Of the more than two dozen victims in the violent clashes, seven of the prisoners were decapitated and another six were burned to death, according to the special operations police unit known by the Portuguese acronym, BOPE. The bloody incident took place at the Agrícola de Monte Cristo penitentiary in the provincial capital of Boa Vista.
In addition to the deaths, some 100 family members of prisoners — many of them women, in the prison for visiting hours — were taken hostage during the clashes, according to the local Secretariat of Justice and Citizenship. The hostages were released after being held briefly.
The wife of one of the prisoners told the Brazilian newspaper O Globo, that the violent episode erupted when inmates armed with knives and makeshift clubs from one wing broke into another wing of the prison.
The head of the union of penal workers of the state of Roraima, Joana Moura, told the local newspaper Folha de Boa Vista that the riot reflected the “lack of interest from the state government” to address problems in the prison system.
“There is no security equipment, there are not enough personnel for tasks, and the (guards) are working beyond their limits,” Moura said.
The facility is more than 2,000 miles north of Rio de Janeiro, near the border with Venezuela, and is Boa Vista’s largest jail.
Brazil’s incarcerated population doubled in the past decade, ballooning to some 622,000 prisoners at the end of 2014. Harsh sentences for drug-related crimes and a chronically slow judicial system are credited for contributed to the spike in inmate population.
The majority of prisoners in the country are black men, according to the Ministry of Justice. Brazil is home to more African-descended people than any country save Nigeria.
Human rights groups have repeatedly raised concerns about the inhumane living conditions in Brazilian correctional facilities, which play an instrumental role in sparking violent clashes.
Members of a gang known as Primeiro Comando da Capital are suspected of instigating the riot against rival faction Comando Vermelho, or ‘Red Commando,’ in wing 12 of the Roraima state prison.
Roraima Secretary of Justice and Citizenship, Oziel de Castro, told Metro Jornal São Paulo that ‘war’ has been declared between the factions.

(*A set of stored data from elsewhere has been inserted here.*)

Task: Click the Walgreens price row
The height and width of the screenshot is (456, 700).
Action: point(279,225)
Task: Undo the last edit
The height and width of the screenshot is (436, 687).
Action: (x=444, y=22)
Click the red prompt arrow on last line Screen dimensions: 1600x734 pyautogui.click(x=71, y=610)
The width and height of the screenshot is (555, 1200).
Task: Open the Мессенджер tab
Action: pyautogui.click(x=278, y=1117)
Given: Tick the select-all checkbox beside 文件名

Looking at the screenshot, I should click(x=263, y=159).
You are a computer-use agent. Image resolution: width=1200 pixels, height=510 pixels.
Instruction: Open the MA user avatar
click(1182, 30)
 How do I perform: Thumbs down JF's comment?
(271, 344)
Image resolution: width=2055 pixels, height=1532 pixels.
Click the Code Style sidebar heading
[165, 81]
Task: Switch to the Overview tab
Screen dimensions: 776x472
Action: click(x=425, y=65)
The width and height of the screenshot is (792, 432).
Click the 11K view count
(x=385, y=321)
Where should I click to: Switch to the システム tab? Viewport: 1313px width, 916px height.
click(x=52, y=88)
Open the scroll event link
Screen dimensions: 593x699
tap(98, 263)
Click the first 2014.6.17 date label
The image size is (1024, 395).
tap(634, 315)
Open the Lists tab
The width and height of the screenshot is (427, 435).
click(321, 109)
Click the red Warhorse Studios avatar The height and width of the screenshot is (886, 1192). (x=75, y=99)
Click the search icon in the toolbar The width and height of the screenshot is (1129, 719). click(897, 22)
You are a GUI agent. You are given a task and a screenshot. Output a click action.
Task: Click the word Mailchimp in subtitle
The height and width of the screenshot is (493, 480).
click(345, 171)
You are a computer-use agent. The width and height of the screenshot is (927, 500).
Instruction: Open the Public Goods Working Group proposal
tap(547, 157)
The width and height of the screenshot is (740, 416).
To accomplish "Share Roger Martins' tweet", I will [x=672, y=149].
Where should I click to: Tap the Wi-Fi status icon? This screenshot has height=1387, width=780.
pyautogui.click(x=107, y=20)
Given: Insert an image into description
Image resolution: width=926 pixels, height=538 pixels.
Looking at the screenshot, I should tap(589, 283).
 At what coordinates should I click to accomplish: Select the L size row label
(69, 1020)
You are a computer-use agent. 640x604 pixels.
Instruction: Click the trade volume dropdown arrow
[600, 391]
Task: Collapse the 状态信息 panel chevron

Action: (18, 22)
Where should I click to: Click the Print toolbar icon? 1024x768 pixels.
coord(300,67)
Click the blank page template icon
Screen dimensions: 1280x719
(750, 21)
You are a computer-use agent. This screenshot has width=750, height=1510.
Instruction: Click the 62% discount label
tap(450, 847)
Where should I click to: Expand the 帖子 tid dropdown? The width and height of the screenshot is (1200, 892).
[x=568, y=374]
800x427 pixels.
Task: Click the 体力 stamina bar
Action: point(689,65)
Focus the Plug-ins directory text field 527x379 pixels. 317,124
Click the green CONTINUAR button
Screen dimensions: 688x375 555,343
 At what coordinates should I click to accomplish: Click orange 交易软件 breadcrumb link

He said the rival factions were causing “nationwide disruption.”
The Primeiro Comando da Capital, or ‘First Command of the Capital,’ operates out of São Paulo and is regarded as one of the fiercest criminal gangs in Brazil. Local media reports that the gang is thought to significantly outnumber their ‘Red Commando’ enemies at the Agricultural Penitentiary facility.
Primeiro Comando da Capital is thought to rake in at least US$ 32 million from their lucrative drug trafficking operations, with AFP reporting in 2012 that the cartel has 13,000 foot soldiers, half of whom have spent time in prison.
Brazil has a history of violent prison skirmishes, including the Carandiru Penitentiary massacre in 1992, during which 100 inmates were killed in the severely overcrowded facility.
Last year, the military reportedly took over security at the Monte Cristo facility after 15 inmates escaped on December 24.
Brazil has the fourth-highest prison population in the world, behind the US, China, and Russia, with more than 620,000 inmates, according to the Institute of Criminal Policy Research.
Amnesty International has spoken out against the nation’s prison network, saying that violence and overcrowding is “endemic” in Brazilian jails.